3. Students preparing for nontraditional fields

  1. an individual entering an occupation or field of work for which that individuals’ gender comprises less than 25% of those employed in said occupation or field of work.

4. Single parents, including single pregnant women

  1. an individual who is unmarried or legally separated from a spouse and has a minor child or children for which the parent has either custody or joint custody or is pregnant.

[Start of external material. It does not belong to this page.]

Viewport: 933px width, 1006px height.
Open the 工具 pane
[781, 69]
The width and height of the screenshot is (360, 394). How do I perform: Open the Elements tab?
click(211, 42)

5. Out-of-workforce individuals

  1. an individual who is a displaced homemaker, as defined in section 3 of the Workforce Innovation and Opportunity Act (29 U.S.C. 3102); or
  2. an individual who –
    1. has worked primarily without renumeration to care for a home and family, and for that reason has diminished marketable skills; or
      1. is a parent whose youngest dependent child will become ineligible to receive assistance under part A of title IV of the Social Security Act (42 U.S.C. 601 et seq.) not later than 2 years after the date of which the parent applies for assistance under such title; and
      2. is unemployed or underemployed and is experiencing difficulty in obtaining or upgrading employment.

6. English Learners

  1. a secondary school student who is an English learner, as defined in section 8101 of the Elementary and Secondary Education Act of 1965.
  2. an adult or an out-of-school youth who has limited ability in speaking, reading, writing, or understanding the English language and –
    1. whose native language is a language other than English; or
    2. who lives in a family environment or community in which a language other than English is the dominant language.

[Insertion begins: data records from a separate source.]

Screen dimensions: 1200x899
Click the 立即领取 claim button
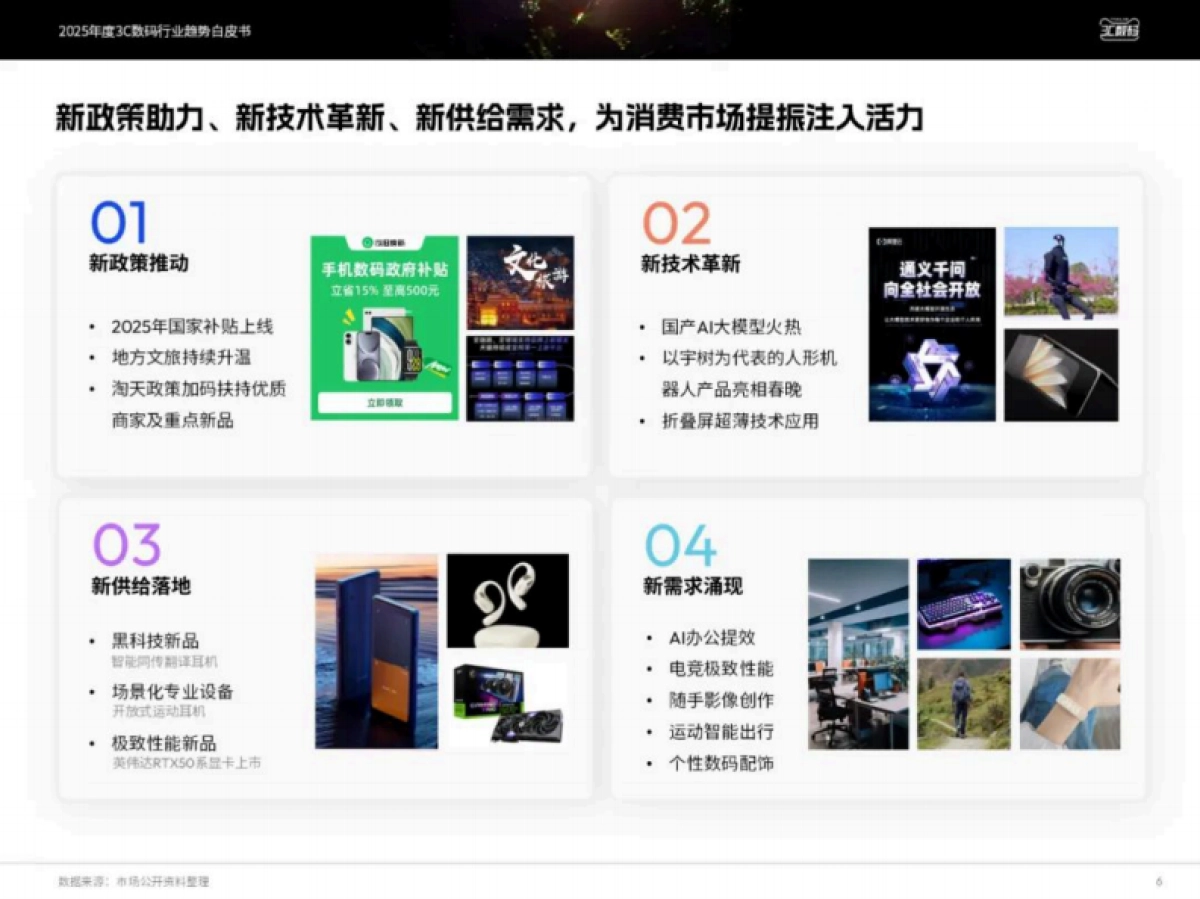pos(384,402)
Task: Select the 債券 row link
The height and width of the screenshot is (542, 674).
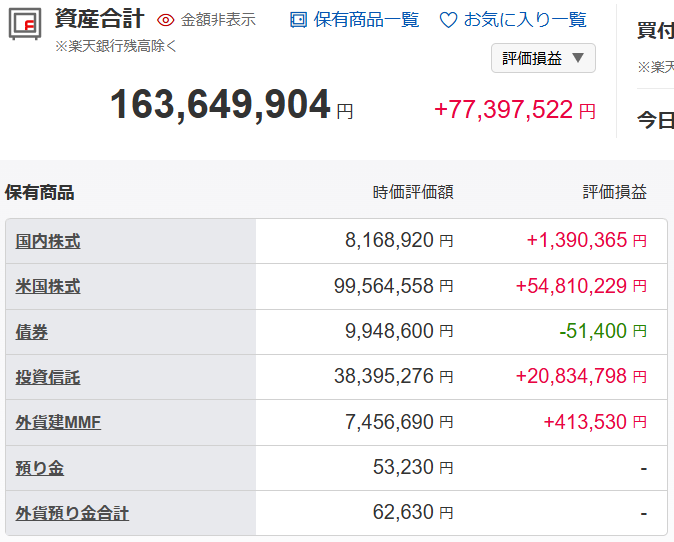Action: [32, 332]
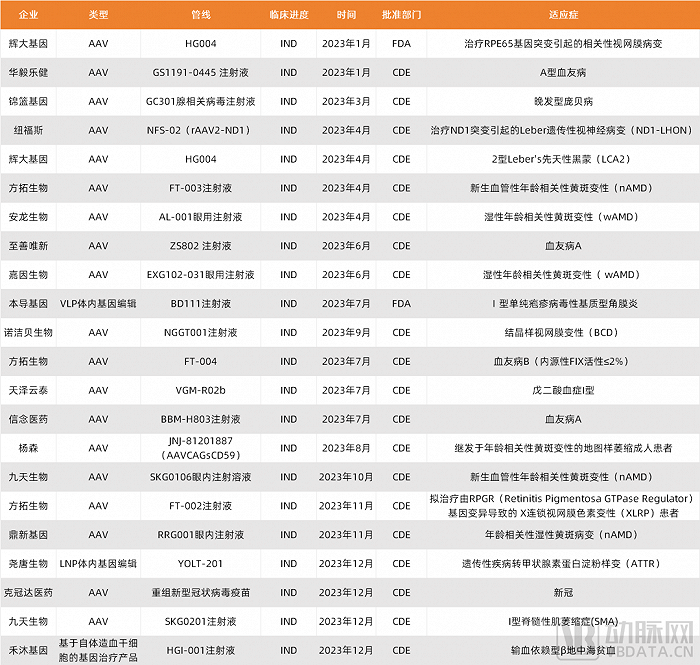Click the 禾沐基因 company cell
The height and width of the screenshot is (665, 700).
pos(28,650)
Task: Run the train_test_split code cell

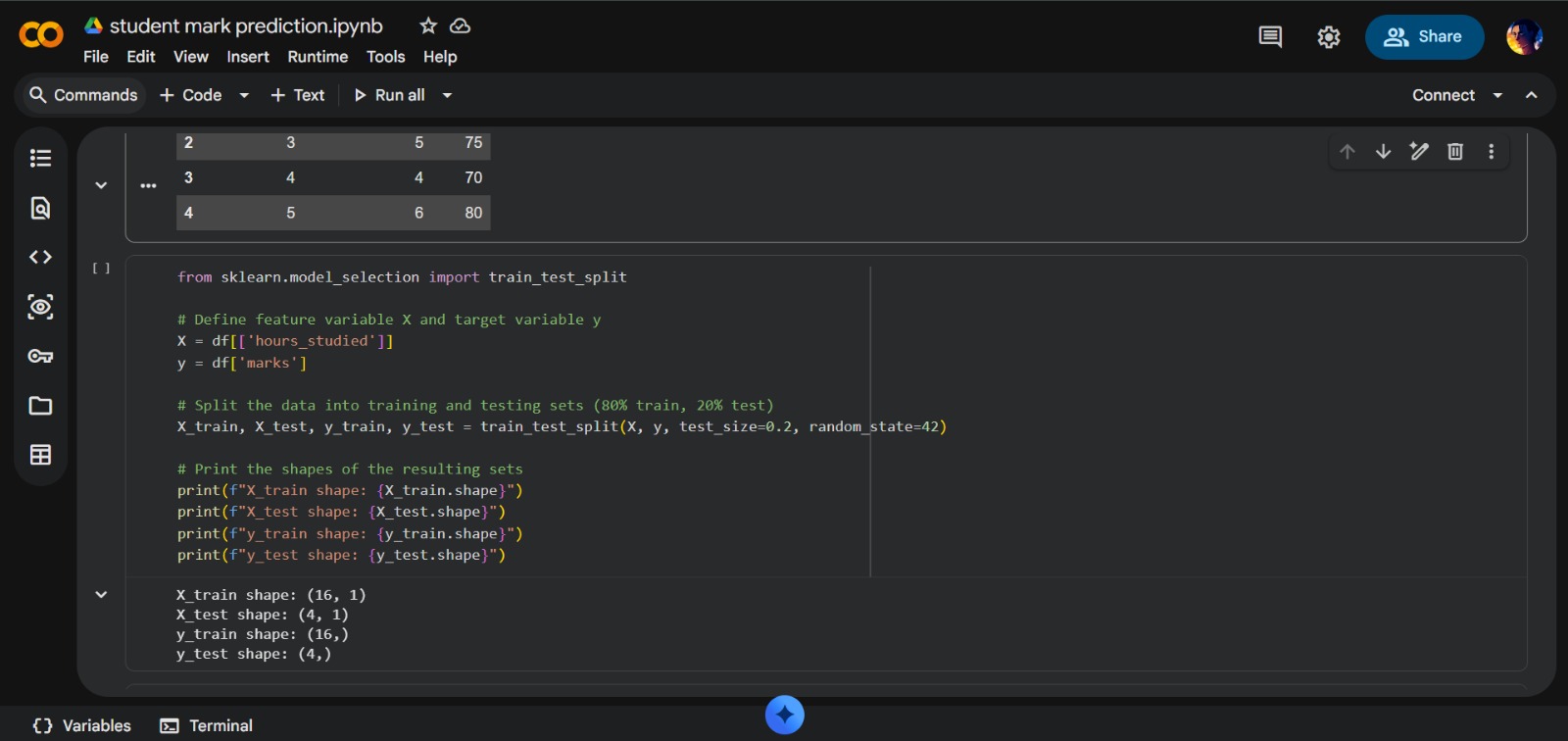Action: pos(101,269)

7. Homeless students described in Section 725 of the McKinney-Vento Homeless Assistance Act

  1. an individual who lacks a fixed, regular, and adequate nighttime residence; and
  2. includes –
    1. children and youths who are sharing the housing of other persons due to loss of housing, economic hardship, or a similar reason; are living in motels, hotels, trailer parks, or camping grounds due to the lack of alternative adequate accommodations; are living in emergency or transitional shelters; are abandoned in hospitals; or are awaiting foster care placement;
    2. children and youths who have a primary nighttime residence that is a public or private place not designed for or ordinarily used as a regular sleeping accommodation for human beings;
    3. children and youths who are living in cars, parks, public spaces, abandoned buildings, substandard housing, bus or train stations, or similar settings; and
    4. migratory children (such term is defined in section 1309 of the Elementary and Secondary Education Act of 1965) who qualify as homeless for the purposes of this subtitle because the children are living in circumstances described in (a) through (c).4

8. Youth who are in, or have aged out of, the foster care system

  1. a minor placed into an alternative living environment due to neglect or abuse by their legal guardian; or
  2. an individual in foster care who has reached their 21st birthday and aged-out of the system.

9. Youth with a parent who –

  1. is a member of the armed forces (such term is defined in section 101(a)(4) of title 10, United States Code); and
  2. is on active duty (such term is defined in section 101(d)(1) of title 10, United States Code.)